Q: What challenges did participating programs face in terms of implementing enhanced mentor roles and providing support?
Tanyu: Although MEDP facilitated opportunities to innovate and develop unique approaches to promote advocacy and teaching, it was not an easy task for participating youth-serving programs. For many programs, particularly those operating with limited resources and those experiencing staff turnover, it was burdensome to provide staff with the training and support necessary to implement the enhanced practices. Also, before staff could support mentors with teaching or advocacy functions, they first needed to understand the nature of these skills, which sometimes required additional training (which could, in turn, also strain existing resources). In addition, participating in a rigorous randomized controlled trial like ours put additional burdens on programs, as many were inexperienced in the required research and data collection activities.
Q: Based on your findings, what lessons learned would you share with mentoring programs hoping to implement enhancements?

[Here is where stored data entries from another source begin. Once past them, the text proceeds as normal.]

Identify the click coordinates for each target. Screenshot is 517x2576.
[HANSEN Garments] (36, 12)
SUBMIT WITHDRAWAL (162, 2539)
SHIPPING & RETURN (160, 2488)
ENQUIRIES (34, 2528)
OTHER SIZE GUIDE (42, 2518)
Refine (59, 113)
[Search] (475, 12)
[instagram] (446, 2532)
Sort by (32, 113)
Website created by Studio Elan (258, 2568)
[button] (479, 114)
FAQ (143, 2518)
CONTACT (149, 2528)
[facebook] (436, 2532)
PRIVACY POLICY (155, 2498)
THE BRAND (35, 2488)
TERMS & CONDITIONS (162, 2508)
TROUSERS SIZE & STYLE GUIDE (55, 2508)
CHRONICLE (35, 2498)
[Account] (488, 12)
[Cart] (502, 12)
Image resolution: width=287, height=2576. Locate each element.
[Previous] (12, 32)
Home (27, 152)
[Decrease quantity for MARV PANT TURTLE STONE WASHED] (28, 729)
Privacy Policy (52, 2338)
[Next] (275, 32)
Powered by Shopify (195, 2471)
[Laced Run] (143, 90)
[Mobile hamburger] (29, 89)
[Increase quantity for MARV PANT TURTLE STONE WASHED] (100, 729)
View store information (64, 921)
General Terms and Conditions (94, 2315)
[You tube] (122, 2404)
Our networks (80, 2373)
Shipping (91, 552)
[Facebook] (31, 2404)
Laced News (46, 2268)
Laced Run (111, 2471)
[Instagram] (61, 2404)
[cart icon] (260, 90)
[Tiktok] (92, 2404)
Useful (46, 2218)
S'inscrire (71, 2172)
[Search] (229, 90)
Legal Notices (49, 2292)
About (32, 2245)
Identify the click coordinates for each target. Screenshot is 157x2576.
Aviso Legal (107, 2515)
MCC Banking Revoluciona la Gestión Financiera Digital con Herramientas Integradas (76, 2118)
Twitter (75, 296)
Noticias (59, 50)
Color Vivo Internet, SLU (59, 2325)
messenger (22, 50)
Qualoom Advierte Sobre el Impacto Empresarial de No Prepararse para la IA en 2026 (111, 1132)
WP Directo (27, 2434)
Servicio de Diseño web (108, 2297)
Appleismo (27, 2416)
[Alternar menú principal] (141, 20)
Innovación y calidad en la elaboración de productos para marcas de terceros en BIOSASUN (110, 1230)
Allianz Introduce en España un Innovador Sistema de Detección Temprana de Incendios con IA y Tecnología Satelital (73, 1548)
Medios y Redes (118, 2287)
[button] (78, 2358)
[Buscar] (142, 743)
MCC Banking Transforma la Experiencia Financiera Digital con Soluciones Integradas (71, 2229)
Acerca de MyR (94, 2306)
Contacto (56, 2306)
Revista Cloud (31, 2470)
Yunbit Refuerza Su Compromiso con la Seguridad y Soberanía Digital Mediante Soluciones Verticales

Tanyu: We learned that it is important to understand a program’s readiness to implement new or enhanced practices. A commitment to high-quality mentoring is necessary, but it is not enough without adequate programmatic support (i.e., training and resources provided to staff).
Researchers and policymakers should work closely with practitioners to identify effective program practices that can be implemented realistically and sustained over the long-term. For example, while online training and mentor support was considered an innovative way to expose mentors to key information and skills, it was a challenge both to build the technology and encourage mentors to use it.